• _Questions_
a) For each statement below, say whether it agrees with the text on heat treating 1.4404 / 1.4401 steel, giving yes or no with the deciding words of that text quoted exactly. (i) The 1.4404 / 1.4401 can be hardened by heat treatment. (ii) The 1.4404 can be stress relieved at 454 – 593 °C for 60 minutes. (iii) After solution annealing, work pieces are quenched in water or air depending on their sizes.
b) Resume the text on heat treating 1.4404 / 1.4401 steel, picking up after its last sentence.

1.4404 / 1.4401 Soloution annealing
Heat the 1.4401 / 1.4404 to a temperature of 1020 – 1120 °C. Depending on sizes of the work pieces they are then quenched in water or air.
1.4404 / 1.4401 Stress relieving
Due to its lower carbon content the 1.4404 can be stress relieved at a temperature of 454 – 593 °C for 60 minutes. The danger of sensetisation is minimal here.
The 1.4401 should be stress relieved at lower temperatures, not exceeding 399 °C but with a longer holding time as for this grade sensitisation in the grain bounderies may occur which can result in a loss of corrosion resistance. Stress relieving above 593 °C is not recommended.
1.4404 / 1.4401 Hardening
The 1.4404 / 1.4401 is not hardenable by heat treatment.
As an austnitic stainless steel steel grades 1.4404 / 1.4401 can be hardened by cold forming. Care should be taken as to which extent it can be hardened by cold work as the material can get brittle and sensitive to stress corrosion cracking.
1.4404 / 1.4401 Sub-zero treatment
Normally this process is done to convert remaining austenite back to martensite. With an austenitic structure the 1.4404 / 1.4401 keeps its existing structure.
The sub-zero treatment can improve the mechanical properties, resistance to stress corrosion cracking and slight improvement of the pitting and wear resistance. Though the 1.4404 / 1.4401 has gerneally good cryogenic properties care should be taken as cryogenic embrittlement is a potential risk at sub-zero temperatures.
1.4404 / 1.4401 Surface treatment
To improve properties as well as appearance the 1.4404 / 1.4401 can undergo a surface treatment.

• _Listed entries_
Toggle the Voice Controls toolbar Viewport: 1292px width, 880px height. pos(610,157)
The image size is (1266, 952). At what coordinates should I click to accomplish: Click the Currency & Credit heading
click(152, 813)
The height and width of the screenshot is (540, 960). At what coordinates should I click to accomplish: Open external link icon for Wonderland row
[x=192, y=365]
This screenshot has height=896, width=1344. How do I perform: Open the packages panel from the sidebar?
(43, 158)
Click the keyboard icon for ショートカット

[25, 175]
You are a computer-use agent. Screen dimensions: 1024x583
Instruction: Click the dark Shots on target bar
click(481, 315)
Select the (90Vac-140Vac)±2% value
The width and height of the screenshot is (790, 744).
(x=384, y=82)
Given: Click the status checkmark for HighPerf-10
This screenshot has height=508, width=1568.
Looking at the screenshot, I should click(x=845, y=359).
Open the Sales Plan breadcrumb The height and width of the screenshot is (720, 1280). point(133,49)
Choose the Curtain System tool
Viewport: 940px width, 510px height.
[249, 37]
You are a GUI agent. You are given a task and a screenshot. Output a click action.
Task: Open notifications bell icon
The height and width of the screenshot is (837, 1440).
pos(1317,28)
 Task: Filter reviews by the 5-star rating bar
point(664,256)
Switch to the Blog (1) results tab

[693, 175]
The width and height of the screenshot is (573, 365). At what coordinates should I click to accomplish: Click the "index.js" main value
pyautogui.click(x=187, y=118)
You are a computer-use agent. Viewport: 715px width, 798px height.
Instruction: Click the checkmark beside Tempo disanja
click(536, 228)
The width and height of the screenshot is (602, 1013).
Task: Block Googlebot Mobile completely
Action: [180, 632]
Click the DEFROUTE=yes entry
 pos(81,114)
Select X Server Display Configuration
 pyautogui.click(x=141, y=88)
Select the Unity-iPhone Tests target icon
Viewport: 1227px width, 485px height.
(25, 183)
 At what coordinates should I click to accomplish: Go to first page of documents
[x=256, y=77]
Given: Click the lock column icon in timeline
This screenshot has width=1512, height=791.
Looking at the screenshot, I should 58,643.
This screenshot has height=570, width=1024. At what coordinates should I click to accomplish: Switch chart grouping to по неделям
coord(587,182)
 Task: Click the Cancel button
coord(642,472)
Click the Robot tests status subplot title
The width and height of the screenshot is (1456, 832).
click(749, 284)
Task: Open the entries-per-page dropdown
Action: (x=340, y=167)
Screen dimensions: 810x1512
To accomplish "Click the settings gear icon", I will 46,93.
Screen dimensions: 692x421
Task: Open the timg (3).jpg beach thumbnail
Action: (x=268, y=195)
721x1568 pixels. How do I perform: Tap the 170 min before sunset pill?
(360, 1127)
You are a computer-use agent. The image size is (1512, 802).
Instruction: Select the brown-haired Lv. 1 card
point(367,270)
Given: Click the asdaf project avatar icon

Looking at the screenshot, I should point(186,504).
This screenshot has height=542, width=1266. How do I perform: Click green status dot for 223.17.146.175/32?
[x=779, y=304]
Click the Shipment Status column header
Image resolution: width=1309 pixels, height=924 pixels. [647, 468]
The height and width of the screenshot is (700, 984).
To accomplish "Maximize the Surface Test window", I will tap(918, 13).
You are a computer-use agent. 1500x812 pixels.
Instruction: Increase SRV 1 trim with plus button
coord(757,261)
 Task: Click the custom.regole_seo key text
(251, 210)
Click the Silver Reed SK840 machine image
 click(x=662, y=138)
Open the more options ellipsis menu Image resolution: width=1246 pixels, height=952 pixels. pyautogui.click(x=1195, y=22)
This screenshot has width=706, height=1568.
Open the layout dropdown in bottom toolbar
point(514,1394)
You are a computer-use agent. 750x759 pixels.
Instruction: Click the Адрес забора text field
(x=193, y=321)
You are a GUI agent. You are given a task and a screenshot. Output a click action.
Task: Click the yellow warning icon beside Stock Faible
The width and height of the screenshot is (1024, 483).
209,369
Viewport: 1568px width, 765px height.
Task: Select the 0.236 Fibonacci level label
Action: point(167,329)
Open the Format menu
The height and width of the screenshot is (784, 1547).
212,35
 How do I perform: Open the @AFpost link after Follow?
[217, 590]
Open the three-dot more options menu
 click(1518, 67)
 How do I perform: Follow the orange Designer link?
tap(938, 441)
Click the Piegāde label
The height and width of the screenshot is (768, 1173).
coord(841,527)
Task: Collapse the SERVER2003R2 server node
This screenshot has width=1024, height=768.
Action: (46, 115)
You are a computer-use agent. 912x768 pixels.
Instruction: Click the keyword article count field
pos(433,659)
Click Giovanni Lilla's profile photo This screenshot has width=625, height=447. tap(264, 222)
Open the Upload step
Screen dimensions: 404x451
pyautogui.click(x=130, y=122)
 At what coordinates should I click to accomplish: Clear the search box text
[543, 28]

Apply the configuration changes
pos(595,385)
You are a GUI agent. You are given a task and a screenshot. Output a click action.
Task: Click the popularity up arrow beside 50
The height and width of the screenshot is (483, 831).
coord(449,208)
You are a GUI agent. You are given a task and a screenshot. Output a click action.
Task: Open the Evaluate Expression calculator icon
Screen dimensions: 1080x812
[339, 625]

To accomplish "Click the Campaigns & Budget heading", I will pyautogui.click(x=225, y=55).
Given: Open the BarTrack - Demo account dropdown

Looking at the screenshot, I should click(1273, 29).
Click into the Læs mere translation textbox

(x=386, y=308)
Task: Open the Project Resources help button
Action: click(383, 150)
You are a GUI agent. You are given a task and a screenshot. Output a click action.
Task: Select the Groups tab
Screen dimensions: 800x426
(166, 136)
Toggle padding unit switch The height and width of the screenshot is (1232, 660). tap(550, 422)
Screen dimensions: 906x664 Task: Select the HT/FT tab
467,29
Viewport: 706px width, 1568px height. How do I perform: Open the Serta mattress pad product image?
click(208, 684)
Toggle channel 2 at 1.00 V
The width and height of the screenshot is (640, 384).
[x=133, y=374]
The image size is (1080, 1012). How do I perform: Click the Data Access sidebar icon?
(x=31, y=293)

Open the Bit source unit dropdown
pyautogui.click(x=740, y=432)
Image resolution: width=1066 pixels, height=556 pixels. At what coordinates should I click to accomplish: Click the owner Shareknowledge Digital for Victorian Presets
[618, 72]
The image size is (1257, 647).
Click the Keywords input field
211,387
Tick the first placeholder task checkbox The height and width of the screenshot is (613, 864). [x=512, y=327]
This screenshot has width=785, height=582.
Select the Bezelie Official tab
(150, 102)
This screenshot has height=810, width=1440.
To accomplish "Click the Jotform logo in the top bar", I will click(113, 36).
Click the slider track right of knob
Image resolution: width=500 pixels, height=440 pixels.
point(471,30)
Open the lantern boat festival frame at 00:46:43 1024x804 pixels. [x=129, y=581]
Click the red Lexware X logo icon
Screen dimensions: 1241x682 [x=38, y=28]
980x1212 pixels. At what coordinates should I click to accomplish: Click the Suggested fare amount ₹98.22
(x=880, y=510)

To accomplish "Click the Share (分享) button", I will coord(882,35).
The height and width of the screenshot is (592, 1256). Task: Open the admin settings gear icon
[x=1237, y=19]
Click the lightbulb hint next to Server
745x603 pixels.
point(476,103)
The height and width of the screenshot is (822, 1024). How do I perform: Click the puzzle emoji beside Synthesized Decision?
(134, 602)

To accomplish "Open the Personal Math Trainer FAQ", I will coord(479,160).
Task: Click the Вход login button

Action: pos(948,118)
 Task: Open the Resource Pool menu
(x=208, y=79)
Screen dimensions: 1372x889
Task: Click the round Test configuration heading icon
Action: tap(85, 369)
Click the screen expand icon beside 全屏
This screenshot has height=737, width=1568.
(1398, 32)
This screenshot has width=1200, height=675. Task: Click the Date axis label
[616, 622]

• _Results of the tasks_
a)
(i) No: "The 1.4404 / 1.4401 is not hardenable by heat treatment."
(ii) Yes: "the 1.4404 can be stress relieved at a temperature of 454 – 593 °C for 60 minutes"
(iii) Yes: "Depending on sizes of the work pieces they are then quenched in water or air."

b)
1.4404 / 1.4401 Nitriding
During the nitriding process nitrogene diffuses into the material surface. This gives the material a harder outer layer. However, it can reduce the corrosion resistance and should be regarded if the corrosion resistance is of high importance.
1.4404 / 1.4401 Passivation
Generally passivation improves the corrosion resistance due to a passive oxide layer ensuring the surface is less reactive to its surrounding environment. Passivation ensures a contaminant free surface which prevents contamination which is important when uses in the food processing industry for example for food containers.
1.4404 / 1.4401 Pickling
Parts are immersed in an acid bath to remove impurities like scale and rust. After pickling other surface treatments for example passivation (see Passivation) can follow this process.
1.4404 / 1.4401 Abrasive blasting
Under high pressure abrasive particles are propelled against the surface of the material. This process is used to clean contaminants like paint, rust or scale of the surface and to promote a better surface texture or finish.
Glas beads, silica sand, steel grit, coal or copper but also organic materials like walnut shells or corn cob for a less agressive cleaning are used as abrasive particles. Abrasive blasting can be done dry where the particles are propeld by air or wet where the particle are mixed with water.
1.4404 / 1.4401 Processing
During forming, 1.4404 / 1.4401 is subject to work hardening and chip breaking. For best machining results, it is recommended to use slower speeds, sufficient lubrication, sharp tools, higher feed rates and high-performance machines.
1.4404 / 1.4401 Electrical Discharge Machining (EDM)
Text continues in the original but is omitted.